Der knapp 16 Meter lange und 33 Tonnen schwere Sattelschlepper startete im November 2016 in Genf. Nach einer Rundtour wird der Truck zur „Weltausstellung Reformation“ dann am 20. Mai in Wittenberg erwartet. Die Beiträge, die das auch als Geschichtenmobil bezeichnete Fahrzeug bis dahin auf seinem Weg durch die Regionen gesammelt hat, sollen dort einfließen. Die Evangelische Kirche in Deutschland hat das Projekt gemeinsam mit den Landeskirchen und der Gemeinschaft Evangelischer Kirchen in Europa zum Reformationsjubiläum auf den Weg gebracht.

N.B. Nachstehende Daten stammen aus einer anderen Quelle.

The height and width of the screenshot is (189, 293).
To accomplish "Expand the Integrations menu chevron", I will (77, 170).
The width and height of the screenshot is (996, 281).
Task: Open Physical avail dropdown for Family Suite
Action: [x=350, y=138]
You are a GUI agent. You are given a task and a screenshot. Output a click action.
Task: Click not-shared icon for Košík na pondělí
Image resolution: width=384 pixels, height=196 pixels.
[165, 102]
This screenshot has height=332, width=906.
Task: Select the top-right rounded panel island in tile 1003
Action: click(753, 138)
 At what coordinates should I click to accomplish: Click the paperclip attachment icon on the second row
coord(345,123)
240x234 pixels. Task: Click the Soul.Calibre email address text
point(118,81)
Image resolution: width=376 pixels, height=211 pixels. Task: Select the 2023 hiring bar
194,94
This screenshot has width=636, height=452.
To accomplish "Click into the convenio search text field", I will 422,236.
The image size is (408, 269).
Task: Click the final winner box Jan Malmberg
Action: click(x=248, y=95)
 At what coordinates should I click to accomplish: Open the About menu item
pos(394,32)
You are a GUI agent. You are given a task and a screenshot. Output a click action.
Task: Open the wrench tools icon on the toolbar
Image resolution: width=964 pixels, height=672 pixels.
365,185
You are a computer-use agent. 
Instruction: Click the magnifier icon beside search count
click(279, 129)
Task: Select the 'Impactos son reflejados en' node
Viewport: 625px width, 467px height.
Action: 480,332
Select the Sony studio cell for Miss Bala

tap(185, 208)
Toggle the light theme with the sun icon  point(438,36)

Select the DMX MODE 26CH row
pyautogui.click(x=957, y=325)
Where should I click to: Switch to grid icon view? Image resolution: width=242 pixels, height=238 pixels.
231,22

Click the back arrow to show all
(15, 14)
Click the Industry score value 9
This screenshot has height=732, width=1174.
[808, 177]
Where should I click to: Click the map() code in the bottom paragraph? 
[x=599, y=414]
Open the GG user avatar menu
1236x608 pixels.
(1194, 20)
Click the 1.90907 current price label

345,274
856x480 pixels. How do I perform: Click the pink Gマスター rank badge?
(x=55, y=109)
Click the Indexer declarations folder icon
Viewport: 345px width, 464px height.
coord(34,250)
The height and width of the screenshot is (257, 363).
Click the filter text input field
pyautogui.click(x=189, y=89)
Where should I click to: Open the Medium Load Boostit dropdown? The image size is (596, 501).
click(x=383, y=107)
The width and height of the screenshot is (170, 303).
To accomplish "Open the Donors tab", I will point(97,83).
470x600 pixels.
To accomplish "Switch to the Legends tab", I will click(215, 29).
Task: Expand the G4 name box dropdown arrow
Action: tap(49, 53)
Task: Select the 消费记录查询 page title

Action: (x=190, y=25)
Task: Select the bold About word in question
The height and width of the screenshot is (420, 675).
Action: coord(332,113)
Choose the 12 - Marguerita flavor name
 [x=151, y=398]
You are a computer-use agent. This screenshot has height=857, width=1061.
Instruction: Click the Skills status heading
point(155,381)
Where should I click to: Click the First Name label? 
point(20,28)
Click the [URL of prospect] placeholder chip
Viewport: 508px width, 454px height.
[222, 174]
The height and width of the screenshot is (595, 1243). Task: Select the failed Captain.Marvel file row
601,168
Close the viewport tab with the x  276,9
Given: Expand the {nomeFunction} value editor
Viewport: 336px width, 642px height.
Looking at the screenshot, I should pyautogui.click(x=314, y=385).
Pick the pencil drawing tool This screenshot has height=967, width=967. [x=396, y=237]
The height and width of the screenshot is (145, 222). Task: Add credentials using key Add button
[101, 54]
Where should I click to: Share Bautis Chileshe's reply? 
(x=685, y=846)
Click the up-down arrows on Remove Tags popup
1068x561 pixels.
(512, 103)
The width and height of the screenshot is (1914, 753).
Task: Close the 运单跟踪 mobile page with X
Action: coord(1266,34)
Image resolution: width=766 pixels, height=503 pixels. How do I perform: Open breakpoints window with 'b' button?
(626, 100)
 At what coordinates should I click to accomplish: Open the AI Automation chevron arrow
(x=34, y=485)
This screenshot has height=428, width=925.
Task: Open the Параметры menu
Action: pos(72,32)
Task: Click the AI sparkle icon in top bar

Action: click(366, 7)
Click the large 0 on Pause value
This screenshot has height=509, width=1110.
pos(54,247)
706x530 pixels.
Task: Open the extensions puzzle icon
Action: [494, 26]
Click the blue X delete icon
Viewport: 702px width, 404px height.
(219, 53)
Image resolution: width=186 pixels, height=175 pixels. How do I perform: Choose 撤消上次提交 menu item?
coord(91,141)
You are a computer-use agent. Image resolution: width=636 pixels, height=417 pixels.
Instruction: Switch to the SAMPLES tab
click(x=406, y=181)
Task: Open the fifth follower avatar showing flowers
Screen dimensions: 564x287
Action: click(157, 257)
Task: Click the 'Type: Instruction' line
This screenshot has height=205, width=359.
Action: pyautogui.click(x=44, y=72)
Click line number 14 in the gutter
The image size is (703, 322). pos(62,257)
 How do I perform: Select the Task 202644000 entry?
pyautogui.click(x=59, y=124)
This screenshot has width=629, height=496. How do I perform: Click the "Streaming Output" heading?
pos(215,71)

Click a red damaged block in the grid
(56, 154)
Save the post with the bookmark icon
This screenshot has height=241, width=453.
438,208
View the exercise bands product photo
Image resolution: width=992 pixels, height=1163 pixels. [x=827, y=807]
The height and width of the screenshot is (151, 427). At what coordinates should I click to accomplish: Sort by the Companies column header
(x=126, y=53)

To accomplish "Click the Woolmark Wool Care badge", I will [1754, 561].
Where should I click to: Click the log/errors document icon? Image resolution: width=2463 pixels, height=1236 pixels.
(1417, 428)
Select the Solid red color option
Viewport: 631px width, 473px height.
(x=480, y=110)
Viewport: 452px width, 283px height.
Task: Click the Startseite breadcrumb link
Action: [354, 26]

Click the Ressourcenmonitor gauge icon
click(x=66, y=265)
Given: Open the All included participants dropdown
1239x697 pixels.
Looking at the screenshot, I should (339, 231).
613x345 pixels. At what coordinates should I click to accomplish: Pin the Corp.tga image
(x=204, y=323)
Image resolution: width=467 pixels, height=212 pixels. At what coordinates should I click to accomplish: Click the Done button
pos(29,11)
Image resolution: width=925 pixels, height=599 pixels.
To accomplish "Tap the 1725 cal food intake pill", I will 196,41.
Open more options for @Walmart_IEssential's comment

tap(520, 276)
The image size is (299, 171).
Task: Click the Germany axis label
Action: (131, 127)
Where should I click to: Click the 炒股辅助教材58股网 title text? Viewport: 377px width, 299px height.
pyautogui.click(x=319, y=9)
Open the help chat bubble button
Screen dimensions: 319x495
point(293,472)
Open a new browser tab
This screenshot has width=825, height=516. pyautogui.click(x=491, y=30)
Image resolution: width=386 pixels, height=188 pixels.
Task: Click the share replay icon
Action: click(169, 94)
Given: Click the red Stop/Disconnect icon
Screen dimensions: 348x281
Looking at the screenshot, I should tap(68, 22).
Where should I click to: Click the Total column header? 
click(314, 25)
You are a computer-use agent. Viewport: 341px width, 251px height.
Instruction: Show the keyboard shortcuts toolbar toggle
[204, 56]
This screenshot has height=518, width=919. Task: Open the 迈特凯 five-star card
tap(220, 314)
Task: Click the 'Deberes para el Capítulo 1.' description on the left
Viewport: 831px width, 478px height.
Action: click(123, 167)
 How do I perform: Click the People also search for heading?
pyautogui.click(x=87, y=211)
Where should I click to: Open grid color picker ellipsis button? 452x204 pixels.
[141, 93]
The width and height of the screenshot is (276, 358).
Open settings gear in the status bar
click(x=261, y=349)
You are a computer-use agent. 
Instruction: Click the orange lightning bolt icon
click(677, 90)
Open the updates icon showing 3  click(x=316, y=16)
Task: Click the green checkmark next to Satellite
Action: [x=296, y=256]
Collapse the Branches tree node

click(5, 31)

An Filmen wird noch gearbeitet

An einem dieser Beiträge wird derzeit noch emsig gearbeitet. Genauer gesagt sind es gleich mehrere kurze Filme, die die Arbeitsstelle für das Reformationsjubiläum der Nordkirche gemeinsam mit Studenten der Fachhochschule in Kiel erst produzieren und dann präsentieren will. Fünf Jungfilmer suchen anhand der Frage „Was zählt wie viel?“ nach Brüchen in der Biographie heutiger Zeitgenossen. „Die Reformation veränderte das Leben, den Alltag der Menschen vor 500 Jahren deutlich“, sagt Silke Roß, Mitarbeiterin der Nordkirchen-Arbeitsstelle, von der aus das Projekt mit dem Kirchenkreis Altholstein koordiniert wird. „Plötzlich fanden viele ihre eigene Beziehung zu Gott – ohne die Vermittlung Dritter. Dadurch bekamen sie auch ein ganz anderes Selbstverständnis“, erklärt sie. Wie sich das bis heute auf die Gesellschaft ausgewirkt hat und wie die Reformation auch heute noch beeinflusst, das möchte das Projekt aufzeigen.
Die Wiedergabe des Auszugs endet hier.